I do think there is something pretty qualitatively different about calling a paraphrase or an ITT of my own opinions “crazy” than to call someone’s actual opinion crazy. In-general my sense is for reacting to paraphrases it’s less bad for the social dynamics to give an honest impression and more important to give a blunt evocative reaction, but I’ll still try to clarify more in the future when I am referring to the meat of my interlocutors opinion vs. their representation of my opinion.
Separately from my other reply explaining that you are not the source of what I’m complaining about here, I thought I’d add more color to explain why I think my assessment here is not “hyperbolic”. Specifically, regarding your claim that reducing AI x-risk through coordination is “not only fine to suggest, but completely uncontroversial accepted wisdom”, please see the OP. Perhaps you have not witnessed such conversations yourself, but I have been party to many of these:
In other words, I’ve seen people in AI governance being called or treated as “delusional” by loads of people (1-2 dozen?) core to the LessWrong community (not you). I wouldn’t say by a majority, but by an influential minority to say the least, and by more people than would be fair to call “just institution X” for any X, or “just person Y and their friends” for any Y. The pattern is strong enough that for me, pointing to governance as an approach to existential safety on LessWrong indeed feels fraught, because influential people (online or offline) will respond to the idea as “delusional” as Katja puts it. Being called delusional is stressful, and hence “fraught”.
@Oliver, the same goes for your way of referring to sentences you disagree with as “crazy”, such as here.
Generally speaking, on the LessWrong blog itself I’ve observed too many instances of people using insults in response to dissenting views on the epistemic health of the LessWrong community, and receiving applause and karma for doing so, for me to think that there’s not a pattern or problem here.
That’s not to say I think LessWrong has this problem worse than other online communities (i.e., using insults or treating people as ‘crazy’ or ‘delusional’ for dissenting or questioning the status quo); only that I think it’s a problem worth addressing, and a problem I see strongly at play on the topic of coordination and governance.
Just to clarify, the statements that I described as crazy were not statements you professed, but statements that you said I or “the LessWrong community” believe. I am not sure whether that got across (since like, in that context it doesn’t really make sense to say I described sentences I disagree with as crazy, since like, I don’t think you believe those sentences either, that’s why you are criticizing them).
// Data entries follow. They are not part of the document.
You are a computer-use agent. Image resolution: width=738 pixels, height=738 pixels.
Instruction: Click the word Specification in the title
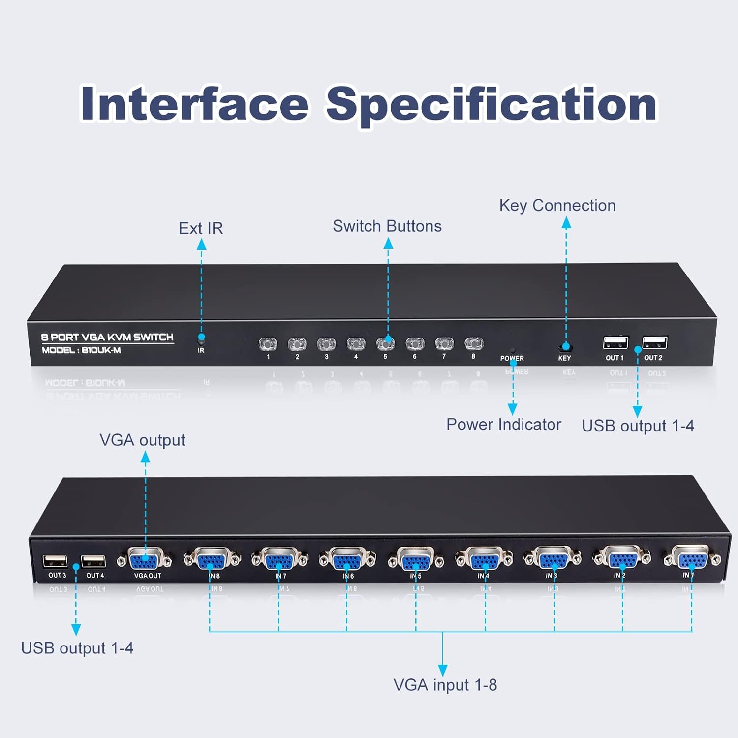492,104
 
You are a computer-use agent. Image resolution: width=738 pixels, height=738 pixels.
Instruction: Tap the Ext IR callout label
201,228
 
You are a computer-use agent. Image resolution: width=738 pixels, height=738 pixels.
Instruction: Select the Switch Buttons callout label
387,226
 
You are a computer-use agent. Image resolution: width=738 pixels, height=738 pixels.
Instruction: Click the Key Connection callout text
557,205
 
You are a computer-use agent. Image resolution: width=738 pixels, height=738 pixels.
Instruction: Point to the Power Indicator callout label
503,424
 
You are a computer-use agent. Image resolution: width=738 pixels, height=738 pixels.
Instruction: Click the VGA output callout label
142,440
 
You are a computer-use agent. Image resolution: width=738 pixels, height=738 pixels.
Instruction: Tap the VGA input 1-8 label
445,685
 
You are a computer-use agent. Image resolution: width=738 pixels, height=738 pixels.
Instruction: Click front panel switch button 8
474,343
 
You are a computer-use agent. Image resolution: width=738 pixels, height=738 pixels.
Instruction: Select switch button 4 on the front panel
356,343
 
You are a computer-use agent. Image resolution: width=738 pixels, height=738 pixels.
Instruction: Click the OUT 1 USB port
615,342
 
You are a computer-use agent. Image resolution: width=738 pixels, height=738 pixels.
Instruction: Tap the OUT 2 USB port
654,342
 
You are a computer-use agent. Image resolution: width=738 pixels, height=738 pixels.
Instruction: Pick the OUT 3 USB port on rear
55,561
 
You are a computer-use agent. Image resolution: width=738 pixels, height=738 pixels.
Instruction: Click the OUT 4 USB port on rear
93,561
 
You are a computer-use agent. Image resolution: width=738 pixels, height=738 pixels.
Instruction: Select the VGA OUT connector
144,560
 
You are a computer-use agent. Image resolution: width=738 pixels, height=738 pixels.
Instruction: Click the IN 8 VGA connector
212,560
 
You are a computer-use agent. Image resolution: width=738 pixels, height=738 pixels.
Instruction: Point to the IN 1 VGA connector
692,558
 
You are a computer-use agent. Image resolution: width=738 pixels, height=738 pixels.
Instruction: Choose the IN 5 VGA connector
415,560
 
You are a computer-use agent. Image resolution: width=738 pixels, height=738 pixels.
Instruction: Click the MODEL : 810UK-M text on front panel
81,350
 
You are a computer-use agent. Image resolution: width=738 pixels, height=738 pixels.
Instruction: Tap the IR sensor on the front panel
201,339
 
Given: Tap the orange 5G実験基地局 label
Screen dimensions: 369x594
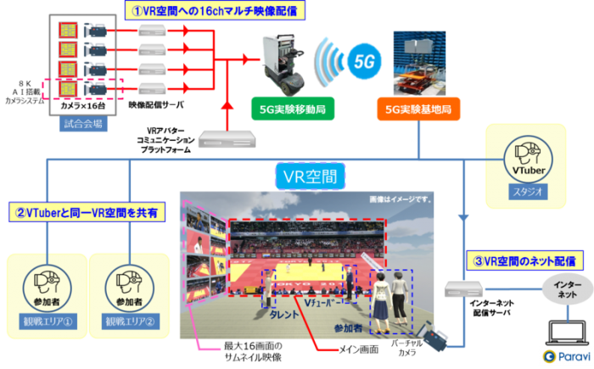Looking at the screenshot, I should tap(417, 109).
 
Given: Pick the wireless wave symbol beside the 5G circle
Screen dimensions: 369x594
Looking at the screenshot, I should tap(328, 60).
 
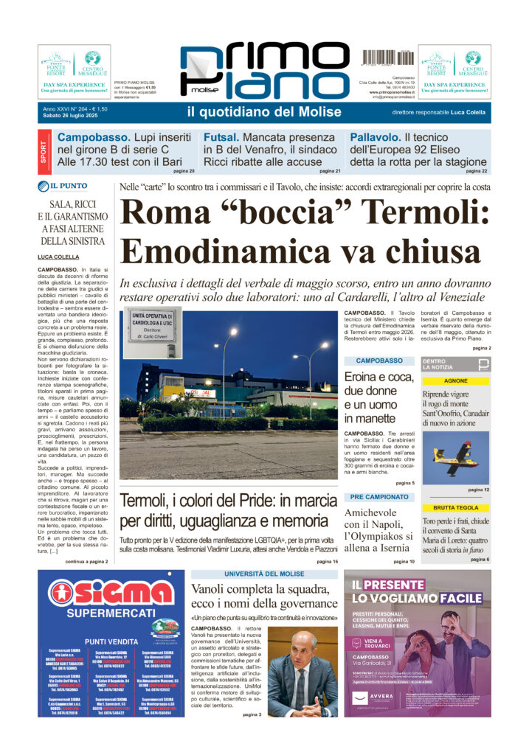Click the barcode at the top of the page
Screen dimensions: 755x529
pos(386,57)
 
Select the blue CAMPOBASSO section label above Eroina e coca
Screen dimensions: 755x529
pos(379,361)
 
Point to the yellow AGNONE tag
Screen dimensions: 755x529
pos(455,380)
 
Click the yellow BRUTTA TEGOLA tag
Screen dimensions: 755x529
pos(455,508)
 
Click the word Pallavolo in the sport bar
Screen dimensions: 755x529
pos(376,137)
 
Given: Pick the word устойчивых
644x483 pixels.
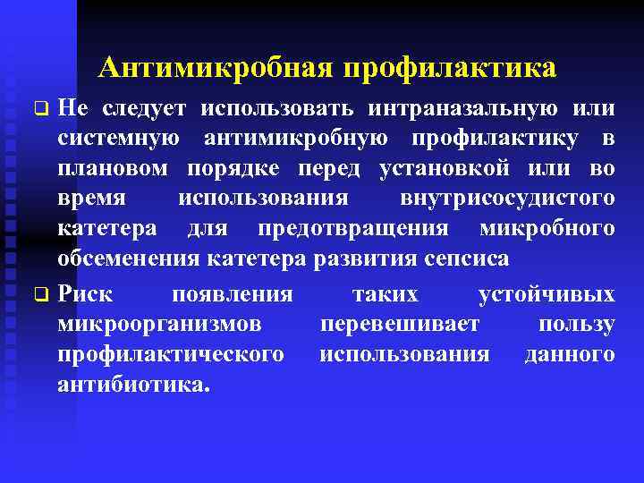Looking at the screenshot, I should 547,294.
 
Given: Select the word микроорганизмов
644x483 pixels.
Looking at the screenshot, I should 159,325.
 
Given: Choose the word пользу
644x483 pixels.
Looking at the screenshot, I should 577,325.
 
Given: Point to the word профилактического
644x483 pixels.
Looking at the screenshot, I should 171,355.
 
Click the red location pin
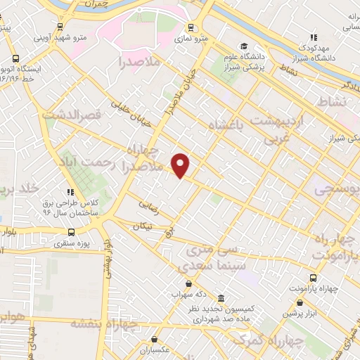coord(181,165)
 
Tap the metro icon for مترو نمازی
coord(191,28)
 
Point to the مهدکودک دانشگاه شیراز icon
coord(314,37)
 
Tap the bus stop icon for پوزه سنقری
coord(70,233)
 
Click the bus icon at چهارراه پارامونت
coord(314,278)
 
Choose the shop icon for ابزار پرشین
coord(300,303)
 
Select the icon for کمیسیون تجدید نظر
coord(221,298)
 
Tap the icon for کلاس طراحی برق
coord(70,191)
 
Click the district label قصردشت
coord(68,114)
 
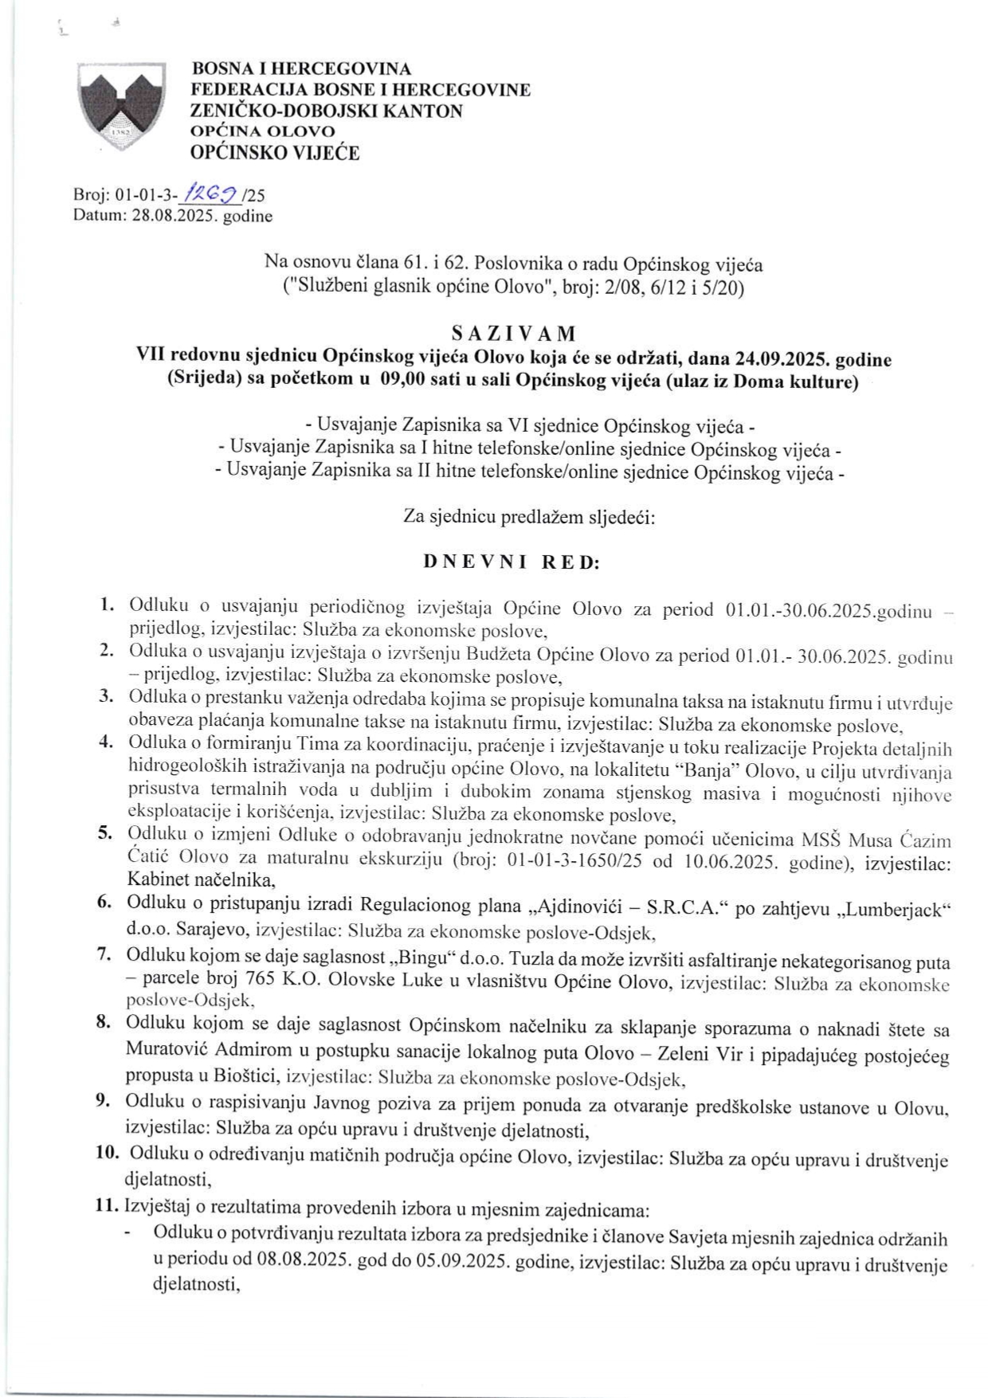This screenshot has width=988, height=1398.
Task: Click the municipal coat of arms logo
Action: (x=120, y=108)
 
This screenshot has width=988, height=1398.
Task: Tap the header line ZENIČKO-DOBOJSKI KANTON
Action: (x=327, y=111)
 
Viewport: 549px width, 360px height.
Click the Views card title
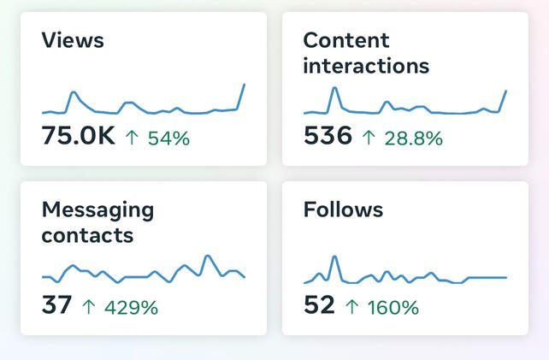(x=73, y=40)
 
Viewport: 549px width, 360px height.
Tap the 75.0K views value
(x=78, y=135)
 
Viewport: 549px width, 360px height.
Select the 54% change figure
(x=168, y=138)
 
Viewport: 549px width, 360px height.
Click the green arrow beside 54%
(x=132, y=138)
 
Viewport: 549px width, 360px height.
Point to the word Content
(x=346, y=40)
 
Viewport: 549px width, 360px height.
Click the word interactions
(x=366, y=66)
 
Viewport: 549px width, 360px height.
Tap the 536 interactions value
(x=328, y=135)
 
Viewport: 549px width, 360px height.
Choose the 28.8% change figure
(x=414, y=138)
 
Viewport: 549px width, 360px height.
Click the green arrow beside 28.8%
(x=369, y=138)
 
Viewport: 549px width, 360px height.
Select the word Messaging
(x=97, y=210)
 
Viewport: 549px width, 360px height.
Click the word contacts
(x=87, y=235)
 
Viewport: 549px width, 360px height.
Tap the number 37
(x=56, y=305)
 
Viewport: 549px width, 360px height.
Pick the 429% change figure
(x=132, y=308)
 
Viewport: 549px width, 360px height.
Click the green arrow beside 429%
(x=88, y=307)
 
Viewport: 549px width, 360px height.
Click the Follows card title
(x=343, y=210)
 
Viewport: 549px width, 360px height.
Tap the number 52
(x=319, y=305)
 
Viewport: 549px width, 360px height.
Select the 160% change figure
(x=393, y=308)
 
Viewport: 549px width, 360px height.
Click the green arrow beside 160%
(x=351, y=307)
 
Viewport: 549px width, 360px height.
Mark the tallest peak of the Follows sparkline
(x=334, y=257)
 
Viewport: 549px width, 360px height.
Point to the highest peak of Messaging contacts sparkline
(x=208, y=256)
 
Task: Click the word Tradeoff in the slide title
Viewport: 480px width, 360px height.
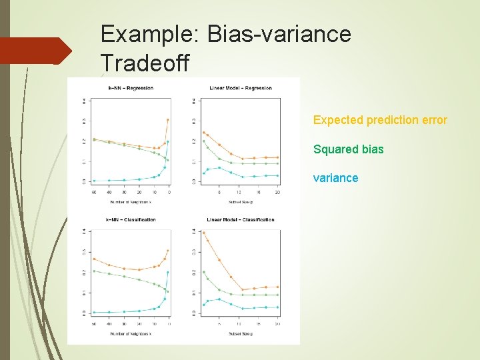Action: point(144,63)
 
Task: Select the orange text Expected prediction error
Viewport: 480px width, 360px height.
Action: point(380,120)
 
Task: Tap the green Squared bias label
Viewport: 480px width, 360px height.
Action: point(348,149)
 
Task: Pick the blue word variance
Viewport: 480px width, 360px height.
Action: point(335,178)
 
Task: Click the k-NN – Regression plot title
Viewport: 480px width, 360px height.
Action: point(131,88)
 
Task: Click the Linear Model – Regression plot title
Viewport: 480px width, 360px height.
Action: point(240,88)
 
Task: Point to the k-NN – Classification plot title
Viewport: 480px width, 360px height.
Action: point(131,219)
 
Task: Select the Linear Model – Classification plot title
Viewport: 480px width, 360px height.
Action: point(240,219)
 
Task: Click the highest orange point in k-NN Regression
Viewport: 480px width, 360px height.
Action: point(168,120)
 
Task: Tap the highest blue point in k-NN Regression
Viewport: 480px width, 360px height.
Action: point(168,141)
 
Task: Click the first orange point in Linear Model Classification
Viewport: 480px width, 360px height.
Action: point(203,233)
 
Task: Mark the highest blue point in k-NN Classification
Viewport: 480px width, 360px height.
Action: point(168,272)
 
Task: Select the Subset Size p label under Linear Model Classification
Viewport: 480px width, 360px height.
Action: point(240,333)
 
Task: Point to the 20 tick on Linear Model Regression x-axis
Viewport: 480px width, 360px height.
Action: point(277,193)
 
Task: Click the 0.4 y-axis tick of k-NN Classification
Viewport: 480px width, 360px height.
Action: point(84,231)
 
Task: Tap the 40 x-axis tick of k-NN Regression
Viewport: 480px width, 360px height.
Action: point(109,193)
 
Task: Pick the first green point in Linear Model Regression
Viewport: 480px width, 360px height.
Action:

It did not get accross! Interesting. Procedurally I still object to calling people’s arguments “crazy”, but selfishly I guess I’m glad they were not my arguments? At a meta level though I’m still concerned that LessWrong culture is too quick to write off views as “crazy”. Even the the “coordination is delusional”-type views that Katja highlights in her post do not seem “crazy” to me, more like misguided or scarred or something, in a way that warrants a closer look but not being called “crazy”.
Oops, yeah, sorry about that not coming across.
Seems plausible that LessWrong culture is too quick to write off views as “crazy”, though I have a bunch of conflicting feeling here. Might be worth going into at some point.
I do think there is something pretty qualitatively different about calling a paraphrase or an ITT of my own opinions “crazy” than to call someone’s actual opinion crazy. In-general my sense is for reacting to paraphrases it’s less bad for the social dynamics to give an honest impression and more important to give a blunt evocative reaction, but I’ll still try to clarify more in the future when I am referring to the meat of my interlocutors opinion vs. their representation of my opinion.